All relevant studies that compared the effect of combining the use of NAC and SOB with individual use on CIN in patients undergoing cardiac catheterization and PCI were identified by searching the databases including Pubmed, Embase, Cochrane Library, and Web of Science without time and language limitation. Only randomized controlled trials (RCTs) with full-text published were considered.

Results

Sixteen RCTs involving 4432 cases were included into this meta-analysis.
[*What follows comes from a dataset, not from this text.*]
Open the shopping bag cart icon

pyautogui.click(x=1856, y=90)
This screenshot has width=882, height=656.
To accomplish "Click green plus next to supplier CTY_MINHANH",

The results showed there were no additional benefit in reduction of CIN in COM group (COM versus NAC: RR 0.85, 95% CI 0.70–1.03, P = 0.103; COM versus SOB: RR 0.91, 95% CI 0.71–1.16, P = 0.449), even in patients with diabetes mellitus (COM versus NAC: RR 1.11, 95% CI 0.71–1.75, P = 0.646; COM versus SOB: RR 1.06, 95% CI 0.45–2.47, P = 0.893), undergoing PCI procedure (COM versus NAC: RR0.76, 95% CI 0.39–1.47, P = 0.411; COM versus SOB: RR0.96, 95% CI 0.65–1.40, P = 0.814), or with baseline renal dysfunction (COM versus NAC: RR 0.89, 95% CI 0.70–1.14, P = 0.366; COM versus SOB: RR 0.95, 95% CI 0.67–1.36, P = 0.788).

Conclusions

The present study demonstrated combining use of NAC and SOB was not significantly superior to individual use method in the prevention of CIN after cardiac catheterization and PCI.